While the debate goes on, the remote beach became better known. It attracted some families for an weekend outing there, with some adults and kids acting less than friendly to the marine-lives found on the beach, turning stones, throwing them away from their natural habitat, catching them and even killing them, for a free-meal or just for the fun of doing it. The environmentalists were alarmed and have organized a 50-member "ecological guard" to monitor the site after they found remains of starfish and sea urchins littering the area.
That reminds me of a documentary that I saw many years ago featuring IM Pei's conservation effort when in the 1900s he designed the Miho Museum for Shumei, an Shinto organization founded by Mihoko Koyama, one of the wealthiest Japanese women and the lady who founded the religious group. The stunning thing about the documentary was that a whole mountain was moved piece by piece to an interim location, with its plants, soils and everything; until the museum was completed underground when all would be transported back to be reconstructed exactly as before. I believe only the Japanese can support and execute this grand conservation project with such vision and precision!
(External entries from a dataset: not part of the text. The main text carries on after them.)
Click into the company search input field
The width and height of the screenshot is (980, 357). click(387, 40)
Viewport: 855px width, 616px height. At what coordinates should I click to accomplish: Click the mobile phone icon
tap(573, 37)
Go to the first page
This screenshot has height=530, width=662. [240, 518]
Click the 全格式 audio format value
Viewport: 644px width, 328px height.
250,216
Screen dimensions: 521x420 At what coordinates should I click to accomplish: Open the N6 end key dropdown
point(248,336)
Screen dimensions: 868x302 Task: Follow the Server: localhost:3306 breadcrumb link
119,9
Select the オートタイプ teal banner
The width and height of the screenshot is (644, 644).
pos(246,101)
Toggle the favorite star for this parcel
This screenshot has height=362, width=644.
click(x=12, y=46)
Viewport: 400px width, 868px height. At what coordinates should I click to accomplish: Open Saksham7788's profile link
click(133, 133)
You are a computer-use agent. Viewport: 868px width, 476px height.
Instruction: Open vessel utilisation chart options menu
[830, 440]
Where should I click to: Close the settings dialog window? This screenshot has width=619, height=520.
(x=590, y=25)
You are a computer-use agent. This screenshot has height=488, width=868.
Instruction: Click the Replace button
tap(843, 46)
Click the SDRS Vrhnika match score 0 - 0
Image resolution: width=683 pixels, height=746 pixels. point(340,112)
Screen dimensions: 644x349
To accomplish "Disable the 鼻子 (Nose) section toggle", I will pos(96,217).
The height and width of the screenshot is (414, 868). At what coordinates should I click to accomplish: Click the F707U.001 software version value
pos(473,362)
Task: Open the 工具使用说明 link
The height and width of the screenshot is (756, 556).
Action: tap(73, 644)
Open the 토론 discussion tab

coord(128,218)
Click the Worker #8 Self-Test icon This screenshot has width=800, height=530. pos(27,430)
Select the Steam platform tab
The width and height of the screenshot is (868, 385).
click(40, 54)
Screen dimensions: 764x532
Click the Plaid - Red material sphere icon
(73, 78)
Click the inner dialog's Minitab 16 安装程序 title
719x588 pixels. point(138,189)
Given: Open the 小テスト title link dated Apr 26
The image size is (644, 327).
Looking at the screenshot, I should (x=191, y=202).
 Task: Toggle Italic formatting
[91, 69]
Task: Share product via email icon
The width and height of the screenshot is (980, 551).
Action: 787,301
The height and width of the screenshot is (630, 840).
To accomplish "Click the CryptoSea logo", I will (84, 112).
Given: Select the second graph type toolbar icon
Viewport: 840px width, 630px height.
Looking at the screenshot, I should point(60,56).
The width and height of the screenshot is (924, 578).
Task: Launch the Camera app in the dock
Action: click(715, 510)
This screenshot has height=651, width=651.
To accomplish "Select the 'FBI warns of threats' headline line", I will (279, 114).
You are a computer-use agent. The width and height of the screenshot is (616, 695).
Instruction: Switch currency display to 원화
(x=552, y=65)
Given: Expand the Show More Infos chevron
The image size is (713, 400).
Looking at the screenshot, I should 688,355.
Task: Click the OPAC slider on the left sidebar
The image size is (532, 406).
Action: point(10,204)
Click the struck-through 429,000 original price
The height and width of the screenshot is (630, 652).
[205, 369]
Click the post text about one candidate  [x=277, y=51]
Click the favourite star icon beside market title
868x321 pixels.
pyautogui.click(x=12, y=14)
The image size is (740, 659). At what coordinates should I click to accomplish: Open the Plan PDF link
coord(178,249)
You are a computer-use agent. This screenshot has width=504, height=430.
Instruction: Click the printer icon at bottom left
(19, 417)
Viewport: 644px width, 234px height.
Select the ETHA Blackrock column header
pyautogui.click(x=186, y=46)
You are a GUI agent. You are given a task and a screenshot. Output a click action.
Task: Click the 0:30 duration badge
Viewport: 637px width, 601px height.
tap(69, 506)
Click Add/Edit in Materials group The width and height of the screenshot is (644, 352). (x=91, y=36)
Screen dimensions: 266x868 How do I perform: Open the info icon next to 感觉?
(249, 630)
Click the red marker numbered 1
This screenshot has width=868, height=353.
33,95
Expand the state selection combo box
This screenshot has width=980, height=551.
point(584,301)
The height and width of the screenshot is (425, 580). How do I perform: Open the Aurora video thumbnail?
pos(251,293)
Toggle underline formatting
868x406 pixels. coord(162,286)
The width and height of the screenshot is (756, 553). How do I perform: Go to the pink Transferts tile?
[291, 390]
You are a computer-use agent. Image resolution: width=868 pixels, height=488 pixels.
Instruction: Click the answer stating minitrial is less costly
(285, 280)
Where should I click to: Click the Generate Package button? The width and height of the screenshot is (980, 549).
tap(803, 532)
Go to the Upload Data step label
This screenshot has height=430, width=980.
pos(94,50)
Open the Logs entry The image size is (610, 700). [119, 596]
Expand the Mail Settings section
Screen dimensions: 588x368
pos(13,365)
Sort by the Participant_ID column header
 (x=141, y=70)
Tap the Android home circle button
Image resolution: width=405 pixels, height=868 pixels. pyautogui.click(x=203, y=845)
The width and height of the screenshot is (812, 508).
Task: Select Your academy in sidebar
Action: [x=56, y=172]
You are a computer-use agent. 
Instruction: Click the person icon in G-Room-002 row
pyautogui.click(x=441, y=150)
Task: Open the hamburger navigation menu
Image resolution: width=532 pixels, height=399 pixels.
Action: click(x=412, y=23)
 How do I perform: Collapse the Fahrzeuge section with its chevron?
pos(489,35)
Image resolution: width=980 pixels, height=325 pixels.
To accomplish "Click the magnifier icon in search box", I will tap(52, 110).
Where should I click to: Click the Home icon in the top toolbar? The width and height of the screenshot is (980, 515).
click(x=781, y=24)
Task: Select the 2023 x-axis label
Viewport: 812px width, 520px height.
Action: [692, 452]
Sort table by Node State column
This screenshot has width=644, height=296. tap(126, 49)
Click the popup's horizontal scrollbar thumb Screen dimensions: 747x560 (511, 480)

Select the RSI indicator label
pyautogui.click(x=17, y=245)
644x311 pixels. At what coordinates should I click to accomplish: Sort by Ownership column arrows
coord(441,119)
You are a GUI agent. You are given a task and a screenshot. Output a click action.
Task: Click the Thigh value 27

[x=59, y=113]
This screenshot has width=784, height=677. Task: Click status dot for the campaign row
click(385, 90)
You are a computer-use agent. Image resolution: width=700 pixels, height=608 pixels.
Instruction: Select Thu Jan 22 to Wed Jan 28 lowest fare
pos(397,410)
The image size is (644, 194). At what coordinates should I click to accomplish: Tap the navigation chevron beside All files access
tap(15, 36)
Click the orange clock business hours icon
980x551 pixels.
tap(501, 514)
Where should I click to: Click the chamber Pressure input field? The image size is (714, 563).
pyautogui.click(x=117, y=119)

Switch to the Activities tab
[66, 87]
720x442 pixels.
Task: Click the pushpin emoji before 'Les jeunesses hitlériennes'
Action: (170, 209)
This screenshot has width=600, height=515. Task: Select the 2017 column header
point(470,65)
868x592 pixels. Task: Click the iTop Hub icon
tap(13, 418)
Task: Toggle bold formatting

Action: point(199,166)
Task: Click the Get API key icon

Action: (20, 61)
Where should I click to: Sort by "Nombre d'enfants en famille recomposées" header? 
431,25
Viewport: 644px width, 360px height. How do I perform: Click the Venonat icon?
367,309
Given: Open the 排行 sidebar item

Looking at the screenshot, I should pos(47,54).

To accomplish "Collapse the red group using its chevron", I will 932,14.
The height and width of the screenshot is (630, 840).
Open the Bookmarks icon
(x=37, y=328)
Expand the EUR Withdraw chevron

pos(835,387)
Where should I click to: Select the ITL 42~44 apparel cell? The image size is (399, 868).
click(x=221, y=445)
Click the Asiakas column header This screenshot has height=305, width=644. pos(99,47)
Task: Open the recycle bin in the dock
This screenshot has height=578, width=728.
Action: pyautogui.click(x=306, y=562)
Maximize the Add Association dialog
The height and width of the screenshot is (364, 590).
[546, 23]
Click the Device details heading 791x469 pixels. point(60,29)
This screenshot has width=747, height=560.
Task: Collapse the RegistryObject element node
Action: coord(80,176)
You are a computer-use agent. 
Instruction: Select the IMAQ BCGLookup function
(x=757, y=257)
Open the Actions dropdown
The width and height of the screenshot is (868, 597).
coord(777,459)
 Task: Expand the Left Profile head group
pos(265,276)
When IM Pei first saw the mountains, he exclaimed, "This is Shangri-La". And madam Mihoko (Miho being the name of the museum) agreed and spared no fund in supporting Pei's grand design to conserve one of Japan's many Shangri-Las. As its says on Miho's official website:
80% of the museum's structure is beneath the earth so as to preserve its natural environment and to assimilate it into the surrounding scenery. This unique design clearly demonstrates the intention of its architect, I. M. Pei, to create a paradise on earth. When he first visited the site, he was moved to declare, "This is Shangri-La."